_PASSAGE GIVEN_
──────────

Being a cream wax, I have never 'spitshined' it as never found the need to. Just leave to cure for a couple of hours (in the sun if possible) and apply a second coat. As per your other question, I have never used the ION wax and, to be honest, think that three layers is a little overkill.


----------



## kmeleon (Jun 28, 2008)

how about topping CMW with Optiseal for the longevity and flake pop up? Could this sealent alter the wet look finish of RMG + YMCW + CMW?


----------



## kmeleon (Jun 28, 2008)

Finally, I'll go for a try :

1 coat of CMW tonight + 1 coat tomorrow
1 or 2 coats of Optiseal 15 minutes after the 2nd coat of CMW
1 coat of Z8 over Optiseal

Am I doing right?


----------



## Bence (Dec 21, 2006)

kmeleon, what makes you think that you should leave the wax on the surface for 24 hours?


----------



## kmeleon (Jun 28, 2008)

Bence said:


> kmeleon, what makes you think that you should leave the wax on the surface for 24 hours?


Just read here and elsewhere that the wax needs to cure for more or less 1 day. Is it too long?


----------



## CliveP (Feb 1, 2009)

m0bov said:


> CMW = LSP Wax
> YCW = Glaze/Wax NOT an LSP
> RMG = Glaze no abrasives
> VMHG = Glaze/Wax WITH abrasives not an LSP
> ...


Hi, I've been trying to find all the above on cleanmycar but they don't seem to stock all of them. I particular fancy the Dark Car combo you suggest (and previously recommended (without YCW) to me by the Doctor). Is RMG (Red Moose Glaze) only available in the machine format (which I can see on cleanmycar but not 'hand' format)?
Would appreciate a link to somewhere stocking RMF, YCW (still not certain which this is) and CMW......or ideally find out Tim has them all at cleanyourcar.

Regards,
Clive.


----------



## kmeleon (Jun 28, 2008)

CliveP said:


> Hi, I've been trying to find all the above on cleanmycar but they don't seem to stock all of them. I particular fancy the Dark Car combo you suggest (and previously recommended (without YCW) to me by the Doctor). Is RMG (Red Moose Glaze) only available in the machine format (which I can see on cleanmycar but not 'hand' format)?

──────────

_INFORMATION SHOWN_
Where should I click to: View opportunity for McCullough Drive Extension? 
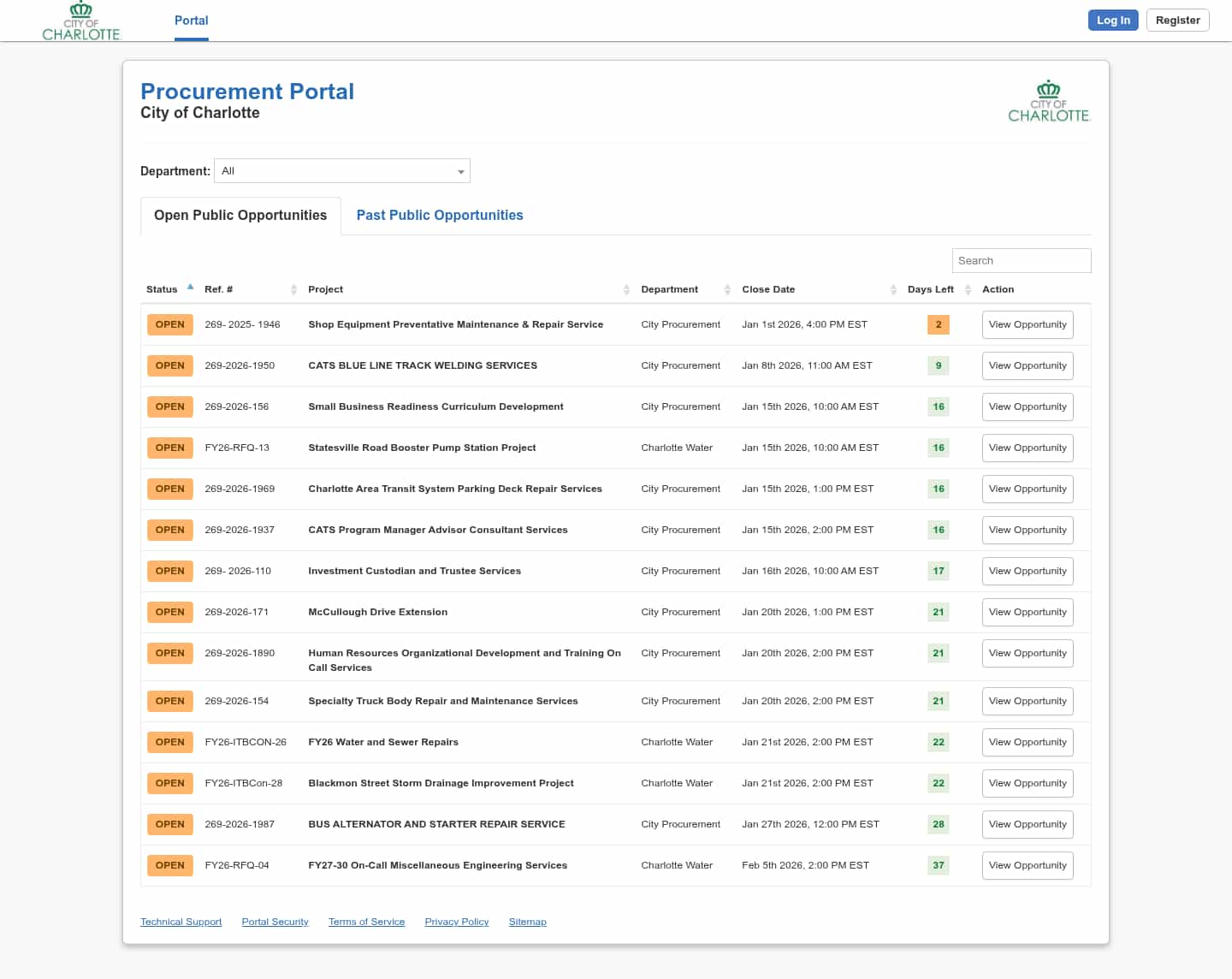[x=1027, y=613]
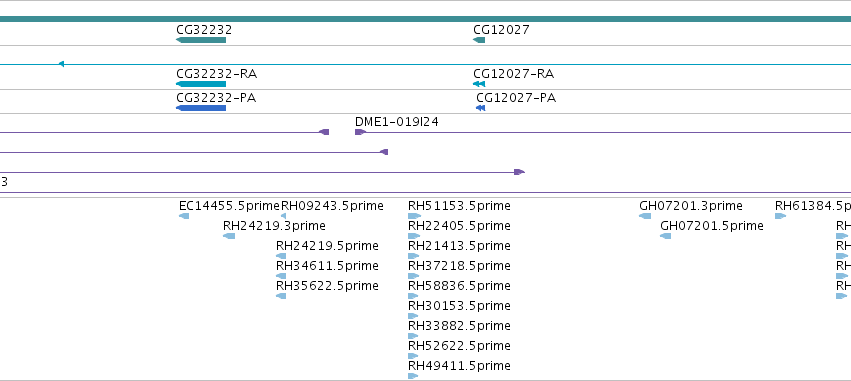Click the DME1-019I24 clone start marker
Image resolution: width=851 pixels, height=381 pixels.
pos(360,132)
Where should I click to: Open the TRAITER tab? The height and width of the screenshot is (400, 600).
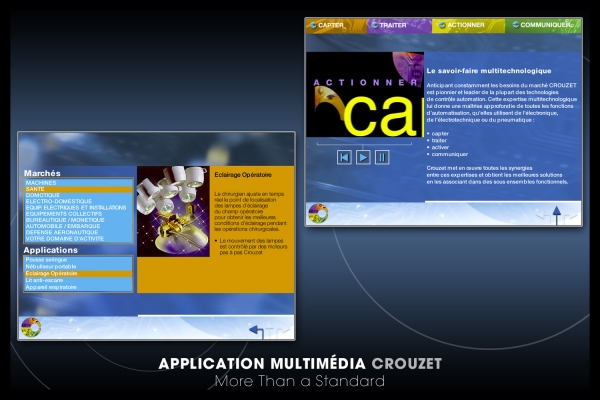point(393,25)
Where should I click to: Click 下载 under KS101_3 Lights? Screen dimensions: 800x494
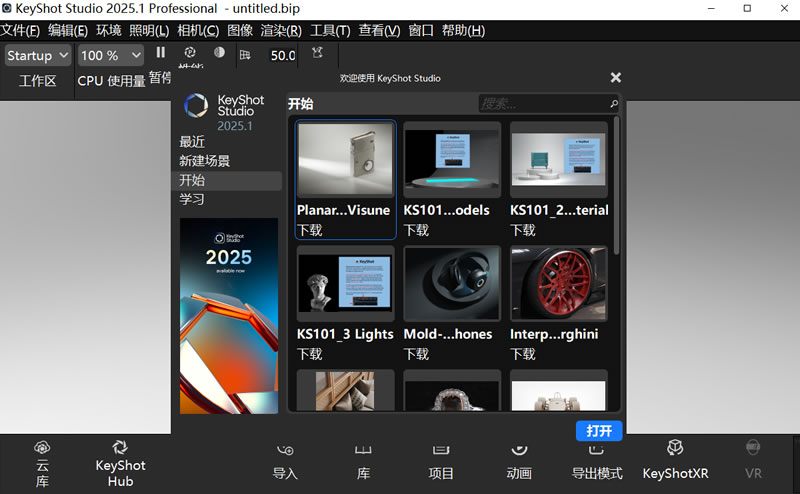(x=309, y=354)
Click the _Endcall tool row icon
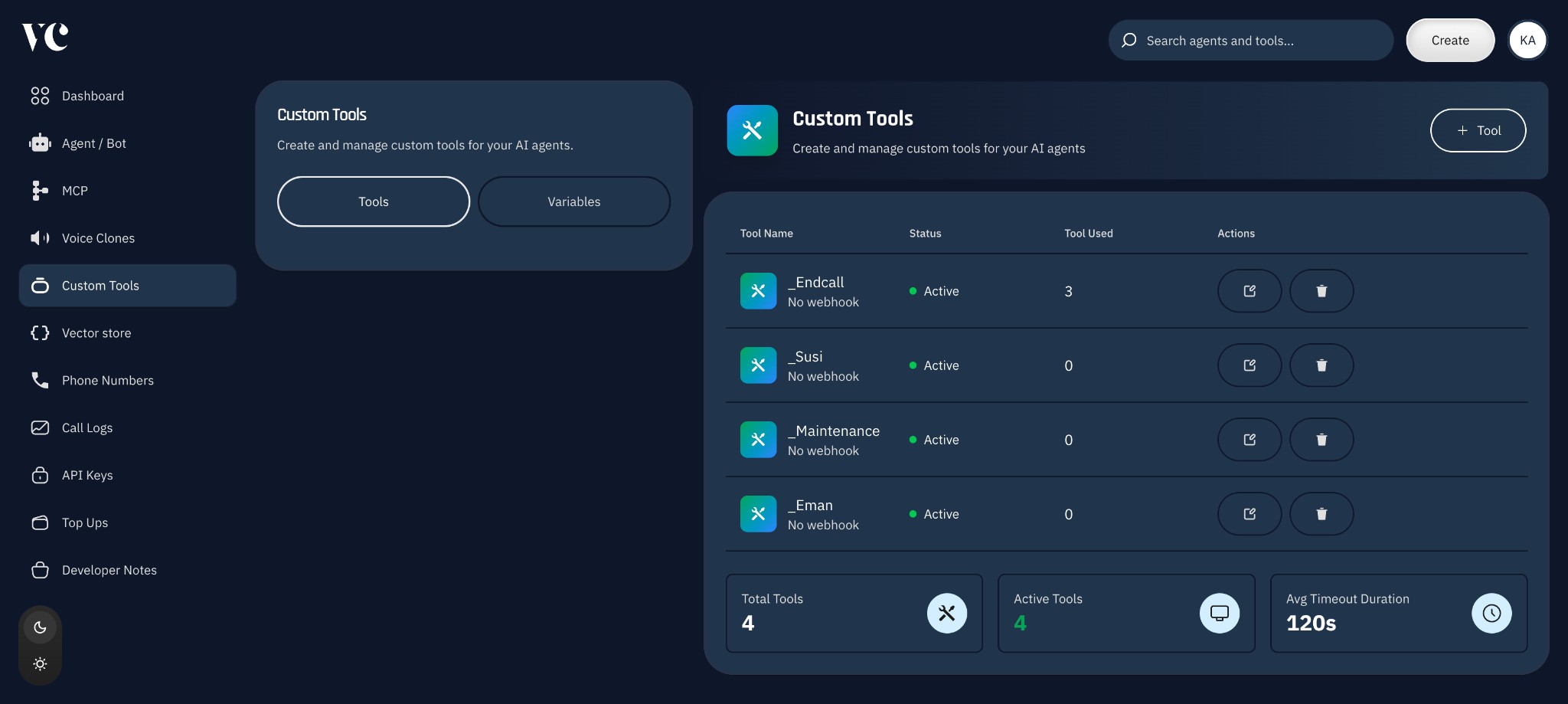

──────────

_REQUIREMENT A_
Answer these questions from the car-wax forum thread, marking your answers (i), (ii), (iii):
(i) How long does the opening post say to leave the cream wax to cure before applying a second coat?
(ii) What does kmeleon plan to apply as a single coat over the Optiseal?
(iii) In the list that CliveP quotes, how is RMG described?
_REQUIREMENT B_
In the car-wax forum thread, why did kmeleon think the wax should stay on the surface for about a day? Answer in one to three sentences.
_REQUIREMENT C_
Write the next part of the car-wax forum thread, picking up after its final line.

_EXERCISE RESPONSE A_
(i) A couple of hours, in the sun if possible.
(ii) One coat of Z8.
(iii) As a glaze with no abrasives.

_EXERCISE RESPONSE B_
kmeleon had read, both on that forum and elsewhere, that the wax needs to cure for roughly one day.

_EXERCISE RESPONSE C_
> Would appreciate a link to somewhere stocking RMF, YCW (still not certain which this is) and CMW......or ideally find out Tim has them all at cleanyourcar.
> 
> Regards,
> Clive.


Detailedobsession and CYC should have them all. YMCW is for Yellow moose cream wax. RMG can be used either by machine or by hand.


----------



## The Doctor (Sep 11, 2007)

Yes they are all available at Cleanyourcar.

The red moose is marketed as a machine glaze but can be used by hand as well as long as your prepared to really work it into the paint using the right technique. The yellow cream wax is in the wax section despite being more of a glaze than a true wax and its the Carnauba Moose Wax that you want NOT the 'Moose Wax'.


----------



## Bence (Dec 21, 2006)

kmeleon said:


> Just read here and elsewhere that the wax needs to cure for more or less 1 day. Is it too long?


There is a significant difference between setting/hazing and curing.



After the wax/sealant application, the carrier solvents start to evaporate, the first chemical reactions start, as the chemical hazes over.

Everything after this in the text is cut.